Clearly, from an ICP show, any music fan from any genre can see where this group and their over 30 years of longevity has made an imprint on the music industry. This is a band that, in their beginning, took the adversity regarding their music flip-flopped it around to become one of the most sought-after live shows in rock and hip-hop, even in 2018. What is incredible about ICP is the band has over 10 RIAA certifications and 23 recorded albums. With all of this material, it might seem difficult to satisfy all the fans, new and old. However, in Dallas, the entire set was met with screaming fans wanting more no matter what song was played.
Attila’s performance as main support for ICP geared fans up in only what can be described as “Fronzilla Style”. Along with his band of brothers, this four-piece ransacked the stage, giving audiences a pummelling set full of songs from their most recent record Chaos. While Attila may be on the upswing in their career, they certainly perform like newcomers to the stage because rarely do you find any of them without a smile or the look of bewilderment in their expressions.
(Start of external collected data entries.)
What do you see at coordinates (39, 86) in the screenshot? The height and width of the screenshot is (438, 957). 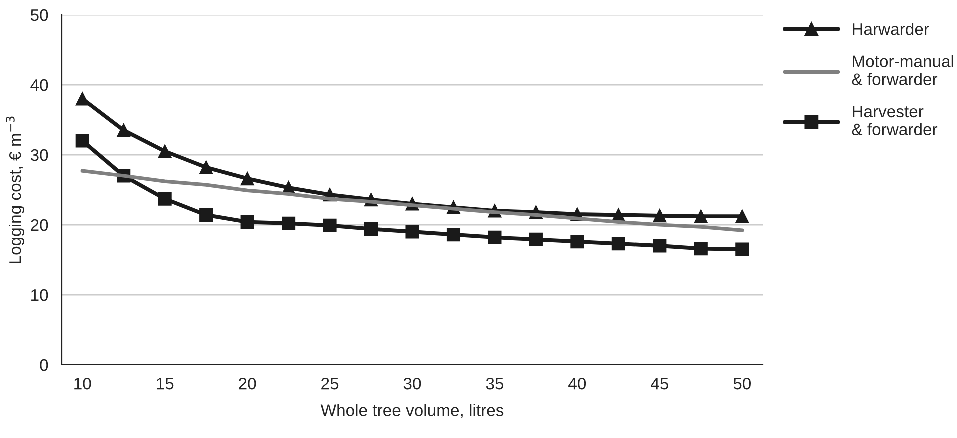 I see `y-tick-label: 40` at bounding box center [39, 86].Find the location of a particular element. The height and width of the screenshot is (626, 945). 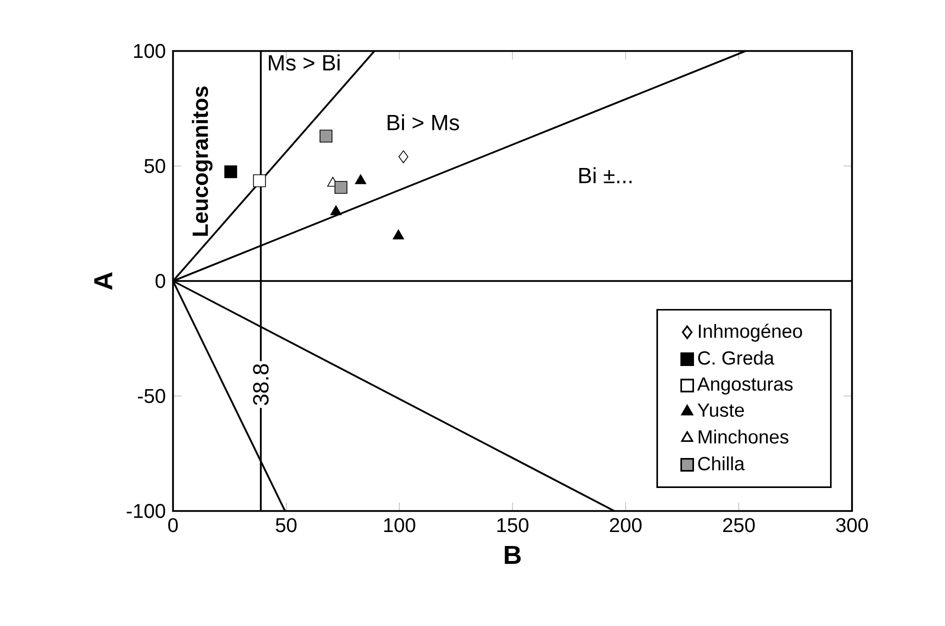

legend-label: Yuste is located at coordinates (721, 410).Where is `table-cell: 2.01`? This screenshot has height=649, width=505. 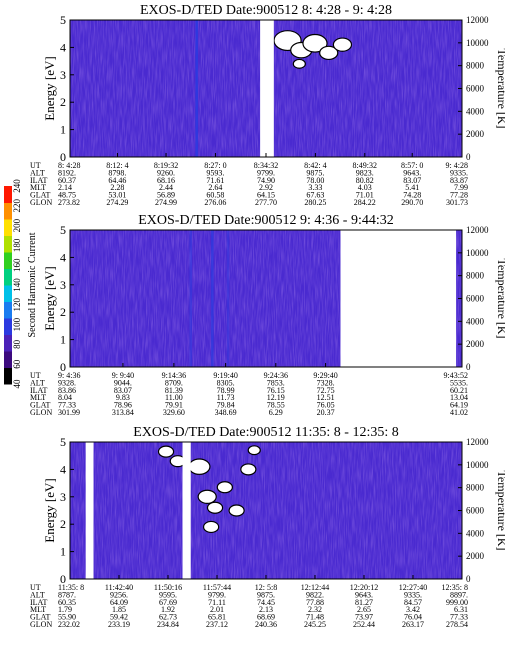
table-cell: 2.01 is located at coordinates (217, 610).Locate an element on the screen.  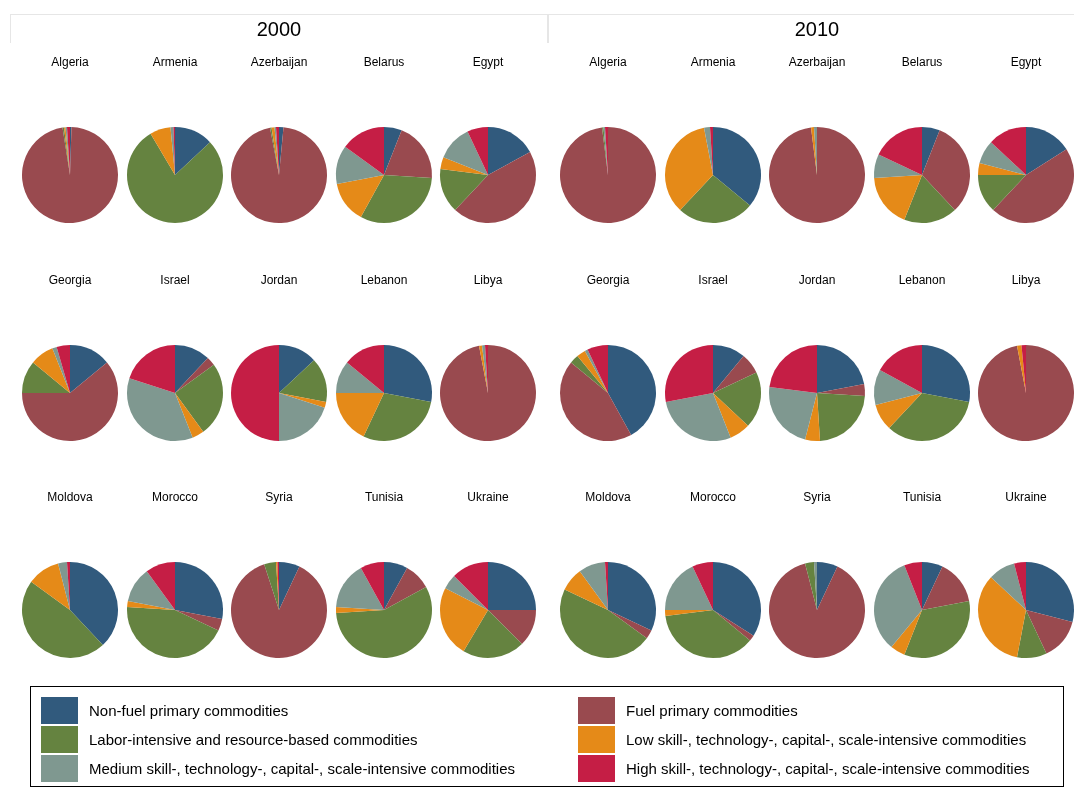
chart-title: Libya is located at coordinates (1026, 280).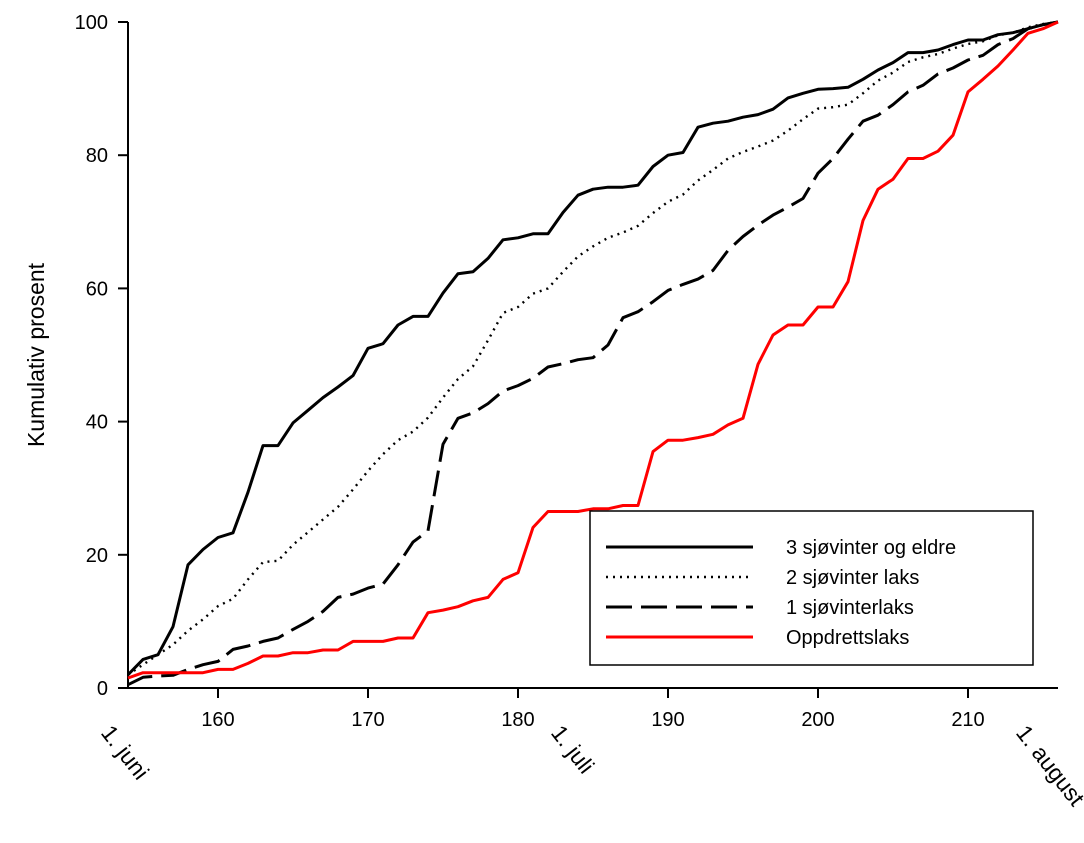  I want to click on legend-label: Oppdrettslaks, so click(848, 638).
When a band can still go out and play like it’s their first show after being on tour for a few weeks, it makes for an impressive show.
Frontman Chris Fronzak aka “Fronz” takes the glory of rap-like, spoken lyrics to new heights combining these words with the heaviest riffs, beats, and lows played by guitarist Chris Linck and bassist Kalan Blehm. The energy possessed by Attila can create a spark for any music fan. Fans love Attila for the carefree attitude of the music that spawns an empowering sense of will to those watching. Lyrically not for everyone because of curse words and lude phrasing, if you read between the lines, you will find a very important and palpable message; be who you are, don’t apologize for being you, do what makes you happy, and be willing to accept responsibility for being yourself are just a few that make their way out of many of the songs of Attila.
Originally billed with hed(pe) appearing, many Dallas fans were disappointed that the band wasn’t appearing. (Not to worry hed(pe) fans, they’ll be back in Dallas in May at Trees!) But despite the no-show, there was a ton of talent to watch. Honestly, with 15 minute set times for the other bands, it was hard for a fan to know where one ended and the other began, but the crowd was entertained despite that. Standing out was the band SYLAR that slayed the audience with some enthralling metal-rock with a bump music. Definitely look for more from these guys, for sure!
If you were one of the fans that arrived at 9 AM for the full day’s offerings, by the end of ICP’s set, you got your money’s worth and then some. After ICP left the stage and the house lights went up, fans left the floor area satisfied and with smiling faces. Sticky, smiling faces – some of which were smeared with their Juggalo or Juggalette painted on faces, but smiling all the same.
Slamfest 2018 continues touring and dates and cities can be found on the bands’ websites or social media outlets.